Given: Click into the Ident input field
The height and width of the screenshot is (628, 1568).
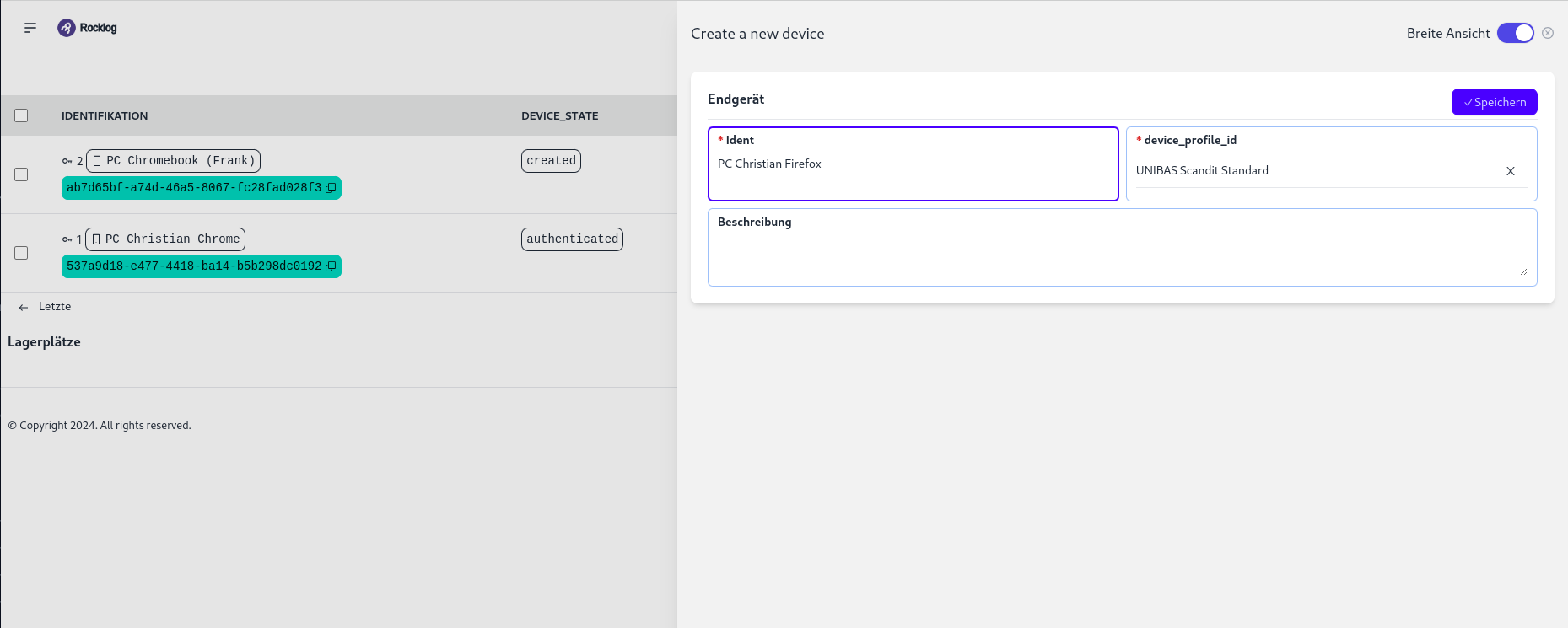Looking at the screenshot, I should point(911,164).
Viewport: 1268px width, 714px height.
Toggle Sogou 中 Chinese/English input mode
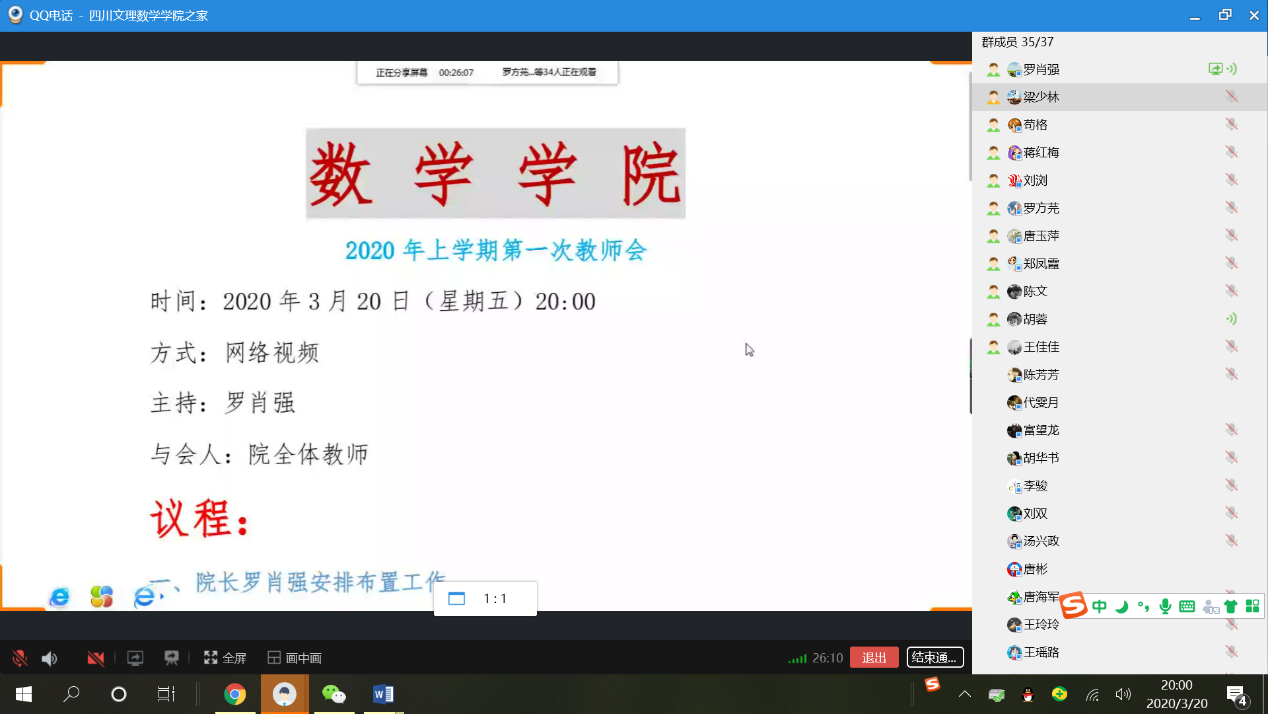(1099, 606)
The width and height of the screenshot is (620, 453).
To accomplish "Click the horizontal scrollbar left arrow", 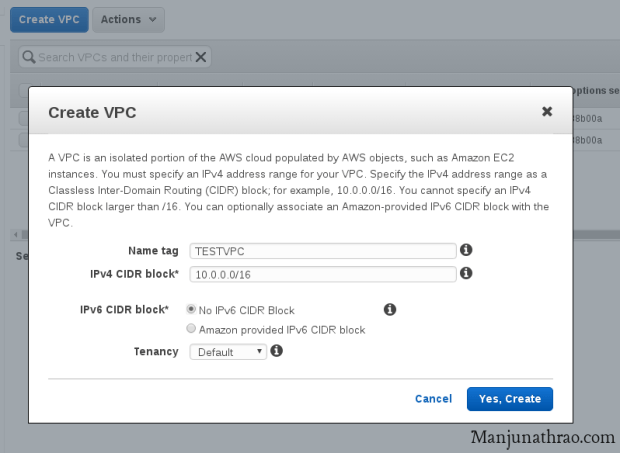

> _TASK DESCRIPTION_: Apart from the images, retype the full material exactly as written.

> _SOLUTION FOR THIS TASK_:
Given: Click into the Ident input field
The height and width of the screenshot is (628, 1568).
Looking at the screenshot, I should point(911,164).
Viewport: 1268px width, 714px height.
Toggle Sogou 中 Chinese/English input mode
(1099, 606)
The width and height of the screenshot is (620, 453).
To accomplish "Click the horizontal scrollbar left arrow", 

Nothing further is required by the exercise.